The thing that really struck me, working with a classroom full of six-year-olds, was that kids draw without any reservations or inhibitions. They just have fun and are excited about putting their ideas down on paper, about making something tangible with just a marker and their imagination. And if they’re young enough, it doesn’t matter how primitive or messy their drawings might look. When it comes to drawing, kids are FEARLESS.
But at some point in life most people stop drawing. Once again, I don’t have any official scientific data to back this up, but I’d bet money that something like eight or nine out of ten adults will tell you that they “can’t draw.” Most adults are extremely reluctant to even attempt drawing. At some point in life most people, for some reason, flip from having fun and enjoying the act of drawing to being afraid to even try. They become convinced that drawing is something that they simply aren’t capable of.
I have several issues with this. One, he assumes that just because someone says “I can’t draw,” they are afraid to draw. It really irks me when people make this fear assumption. It’s stupid. Does it never occur to these people that maybe the reason – the only reason – that a person doesn’t do something is that he doesn’t want to? It’s not fun anymore; it’s not rewarding; we have better things to do.
Another thing, is that Mr. Artist Guy makes the same mistake as a great many talented people: thinking that their talent is nothing special and anyone could do what they do if they would just keep practicing. Sorry, that is not true of everyone. Yes it’s true that some people assume they won’t be able to do a thing and never even try. (like sewing or playing an instrument) But everyone has tried drawing and at some point most of us realize, “Hey, no matter how much I practice I’m not going to get any better at this. I’ve reached my limit. Time to move on.”

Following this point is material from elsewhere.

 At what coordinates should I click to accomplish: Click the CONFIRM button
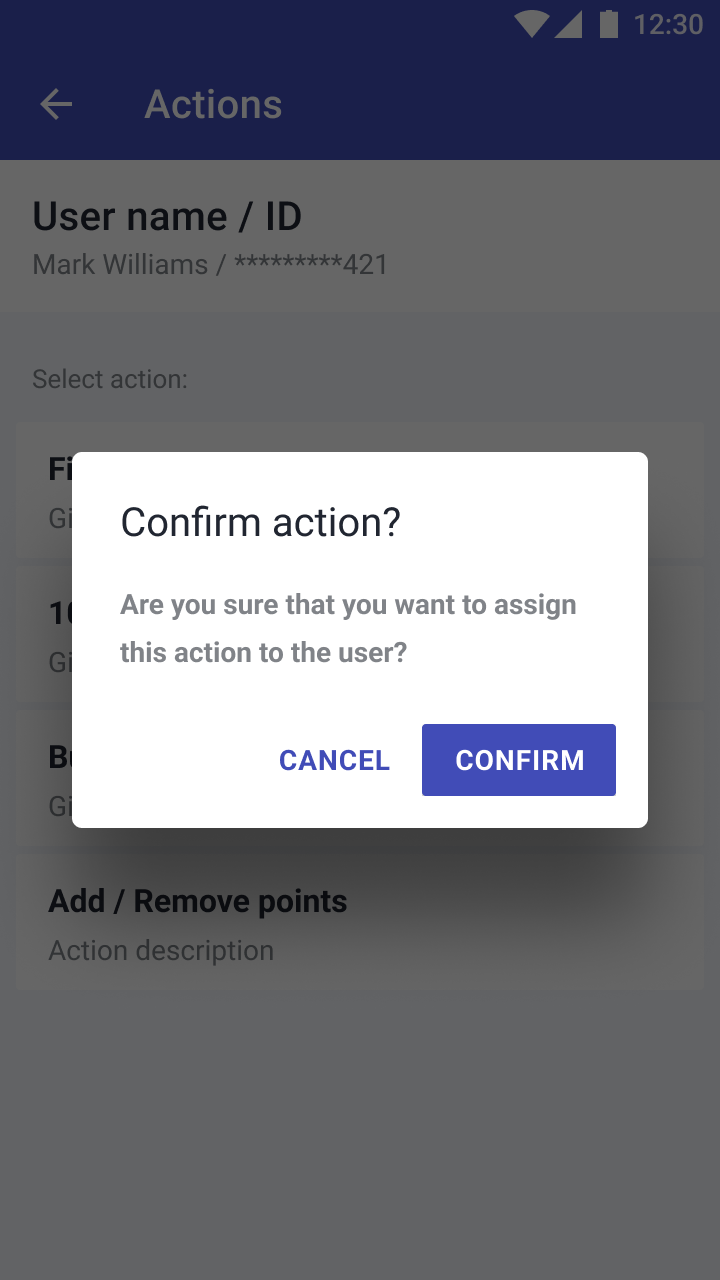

Another mistake is assuming that for our entire lives we are all going to keep on liking the same things we liked when we were six. I do still like some of the things I liked when I was six. Others, not so much. Most kids really do lose their enthusiasm for drawing as they grow up and become interested in other things. Then later, as adults, we start thinking, “I wish I could draw.” But most people who say that don’t really wish it all that much. Mostly they are just admiring and envying the talents of others and have no desire to actually spend time doing it themselves. A few of us actually try and discover that we’re no better at it than when we were eight and that it’s not even especially fun anymore. Maybe some of us actually do think, “Maybe if I practiced I could get a little better at it. I’ll never be a real artist but I’ll do this for myself, just for fun,” but we find that we actually get bored with drawing pretty quickly. And so we decide it’s just not our thing and we move on.
Having said all that, I will admit that I do wish I could draw. I wish I could paint realistic looking pictures. I wish I could even paint reasonably interesting abstract pictures. A few years ago I bought a sketch pad. It is mostly unused. I just couldn’t really get into drawing. That’s not to say I won’t ever try again. I still have the sketch pad. Maybe someday, when I have nothing to sew and nothing to read and there’s nothing fun on the Internet, maybe then I’ll give it another try.